Теперь все пути казались закрытыми. В своем отчаянии он обратился к практике, какую оставил еще мальчишкой, и обнаружил, что она доставляет ему некий деградированный сорт успокоения, утоляет физическую потребность, в которую стягивались все его чувства, и позволяет работать. Он был заурядным человеком и мог выиграть заурядную битву, но Природа поставила его против того исключительного, что без посторонней помощи могли обуздать лишь святые, и он начал терять почву. Незадолго до его визита в Пендж в нем пробудилась новая надежда, слабая и непривлекательная. Надежда на гипноз. Мистер Корнуоллис, по словам Рисли, прошел курс гипноза. Доктор сказал ему: «Ну же, ну, никакой вы не евнух!», и — о чудо! — Корнуоллис перестал быть таковым. Морис выпросил адресок этого доктора, но особенно не рассчитывал, что из этого выйдет что-нибудь путное: ему хватило и одной встречи с наукой, притом он всегда чувствовал, что Рисли слишком много знает; когда тот давал адрес, тон его был дружеский, но слегка насмешливый.

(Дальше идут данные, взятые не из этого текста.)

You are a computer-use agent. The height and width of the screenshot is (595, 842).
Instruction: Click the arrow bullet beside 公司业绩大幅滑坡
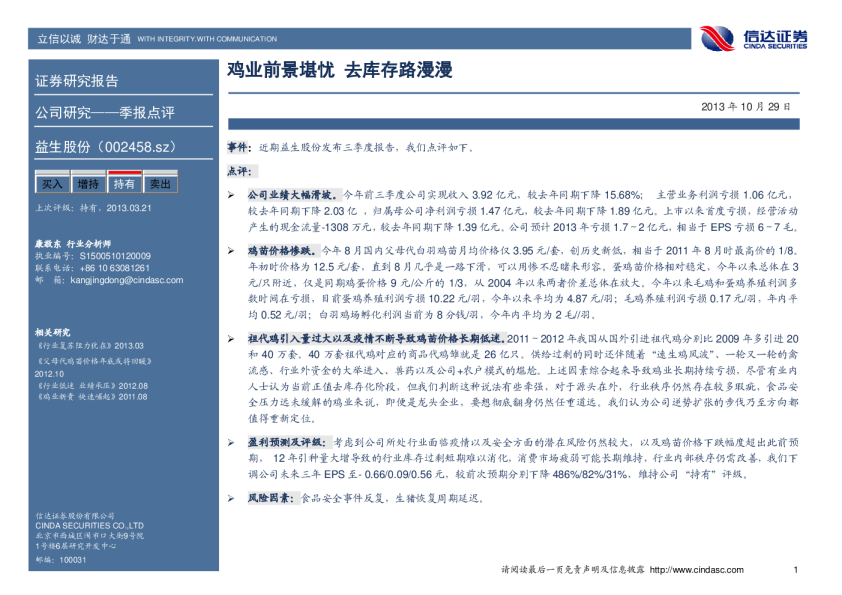231,193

Теперь, когда Клайв Дарем был избавлен от интимности, он стремился помочь другу, которому, должно быть, нелегко пришлось с того дня, как они расстались в курительной. Их переписка прекратилась несколько месяцев тому назад. Морис отправил последнее письмо после Бирмингема. В нем он сообщил, что не станет себя убивать. Клайв и так ни минуты не сомневался в этом, и все же он был рад, что мелодрама завершилась. Во время телефонного разговора он услышал на другом конце линии человека, которого можно уважать — парня, не склонного поминать старое и считать прежнюю страсть чем-то большим, нежели простое знакомство. Это не было наигранной простотой; бедный Морис говорил застенчиво, даже слегка суховато — именно такое состояние Клайв полагал естественным и надеялся, что в его силах улучшить самочувствие друга.

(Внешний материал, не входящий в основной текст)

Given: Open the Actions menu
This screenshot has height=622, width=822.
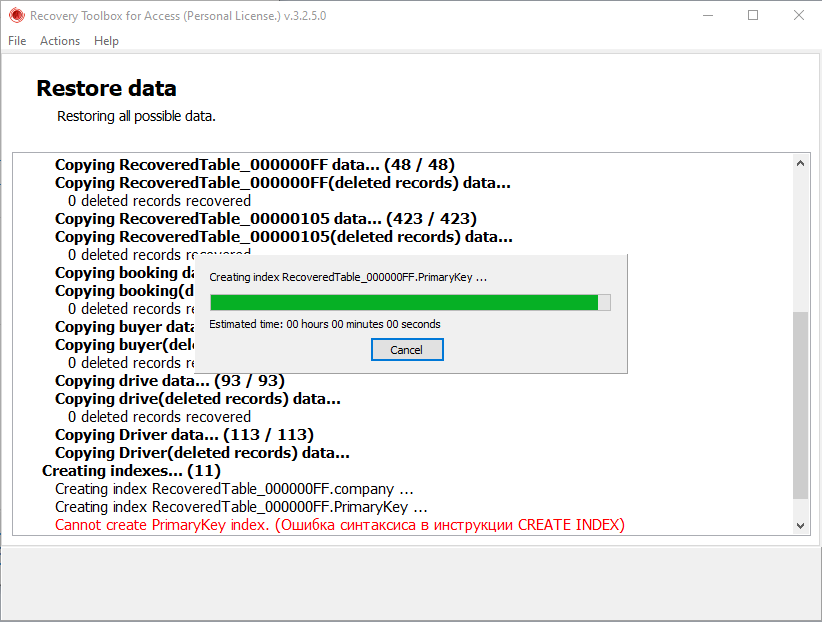Looking at the screenshot, I should 59,41.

Он горел желанием сделать то, что в его силах. И хотя качество прошлого от него ускользало, он помнил его количественную сторону и был признателен, что Морис однажды вырвал его из плена эстетизма навстречу солнцу и ветру любви. Если бы не Морис, он никогда не стал бы достоин Анны. Его друг помог ему прожить три постылых года, и он будет неблагодарной свиньей, если теперь не поможет другу. Клайв не любил делать что-либо из чувства благодарности. Скорее он стал бы помогать из чистого дружелюбия. Но ему придется использовать единственное средство, каким он располагает, и раз все прошло хорошо, раз Морис сохранил выдержку, раз он не бросил трубку, раз был почтителен с Анной, раз не огорчился, не выглядел ни слишком серьезным, ни слишком грубым — значит, они могут опять стать друзьями, впрочем, другого сорта и в другом стиле. Морис обладал замечательными качествами — он это знал, и, может, возвращается то время, когда он тоже это почувствует.
Вышеуказанные мысли занимали Клайва изредка и слабо. Центром его жизни была Анна. Поладят ли они с матерью? Понравится ли ей Пендж — Анне, которая выросла в Суссексе, у моря? Не станет ли она сожалеть об отсутствии религиозного уклада? И присутствии политики? Одурманенный любовью, он отдавал ей и тело, и душу, он выплескивал к ее ногам все, чему научила его прежняя страсть, и лишь с трудом мог вспомнить, кому была посвящена та страсть.